Move the pointer to (x, y) without clicking.
AI agents invoke move to trigger actions in ComputerMate. What it does depends on the arguments the agent supplies, and its effects often reach beyond the immediate call — builds kicked off, notifications sent, workflows started.
Moving the mouse pointer is an external operation that affects the state of the computer's UI without reading or writing data. While it has no direct side effects on its own, it is part of a computer control toolset and constitutes execution of an action on the host environment. Severity is low since moving the pointer alone causes no destructive or meaningful side effect without a subsequent click or interaction.
From the tool's definition Move the pointer to (x, y) without clicking — triggers an external operation (mouse pointer movement) on the controlled computer
Attacks that exploit this kind of access
Move the pointer to (x, y) without clicking. It is categorised as a Execute tool in the ComputerMate MCP Server, which means it can trigger actions or run processes.

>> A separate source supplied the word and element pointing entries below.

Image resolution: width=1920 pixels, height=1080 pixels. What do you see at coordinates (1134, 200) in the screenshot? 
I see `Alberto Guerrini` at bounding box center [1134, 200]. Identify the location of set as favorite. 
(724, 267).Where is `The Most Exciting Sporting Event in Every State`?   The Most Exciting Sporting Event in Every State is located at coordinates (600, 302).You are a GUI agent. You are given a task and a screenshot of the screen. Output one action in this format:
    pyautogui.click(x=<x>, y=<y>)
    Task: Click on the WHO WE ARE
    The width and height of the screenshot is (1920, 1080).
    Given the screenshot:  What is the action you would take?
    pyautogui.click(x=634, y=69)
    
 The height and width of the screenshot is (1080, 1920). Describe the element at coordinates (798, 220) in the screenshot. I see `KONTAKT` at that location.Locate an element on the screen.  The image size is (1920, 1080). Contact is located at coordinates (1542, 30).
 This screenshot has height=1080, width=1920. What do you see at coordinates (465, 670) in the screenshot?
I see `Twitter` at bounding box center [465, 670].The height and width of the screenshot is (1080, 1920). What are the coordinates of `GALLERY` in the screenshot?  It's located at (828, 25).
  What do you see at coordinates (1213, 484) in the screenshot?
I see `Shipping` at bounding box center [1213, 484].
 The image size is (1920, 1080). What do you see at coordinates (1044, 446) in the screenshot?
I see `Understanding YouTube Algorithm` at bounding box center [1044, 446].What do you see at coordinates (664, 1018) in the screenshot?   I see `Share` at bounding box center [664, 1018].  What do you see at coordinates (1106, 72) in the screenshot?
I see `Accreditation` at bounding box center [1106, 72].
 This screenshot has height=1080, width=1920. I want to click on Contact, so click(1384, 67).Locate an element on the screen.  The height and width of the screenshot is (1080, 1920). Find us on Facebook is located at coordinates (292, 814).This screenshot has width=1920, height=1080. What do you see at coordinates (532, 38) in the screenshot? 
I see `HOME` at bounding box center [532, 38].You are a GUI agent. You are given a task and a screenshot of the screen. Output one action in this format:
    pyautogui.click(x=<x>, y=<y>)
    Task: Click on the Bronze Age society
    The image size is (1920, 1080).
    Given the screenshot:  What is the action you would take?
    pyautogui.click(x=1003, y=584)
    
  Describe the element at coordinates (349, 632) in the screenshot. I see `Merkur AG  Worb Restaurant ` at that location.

Use rate limits and argument validation.
Register the ComputerMate MCP server in PolicyLayer and add a rule for move: allow, deny, rate-limit, or require approval. Point your MCP client at the PolicyLayer proxy URL and the rule is enforced on every call, before it reaches ComputerMate. Nothing to install.
move is a Execute tool with high risk. Execute tools should be rate-limited and have argument validation enabled.
Yes. Add a rate_limit block to the move rule in your PolicyLayer policy. For example, setting max: 10 and window: 60 limits the tool to 10 calls per minute. Rate limits are tracked per agent session and reset automatically.
Set action: deny in the PolicyLayer policy for move. The AI agent will receive a policy violation error and cannot call the tool. You can also include a reason field to explain why the tool is blocked.
move is provided by the ComputerMate MCP server (one710/computermate). PolicyLayer sits as a proxy in front of this server to enforce policies before tool calls reach the server.
Every MCP server has a record like this.
Type a name, get the same breakdown: verified identity, auth posture, risk grade, capabilities, recommended policy.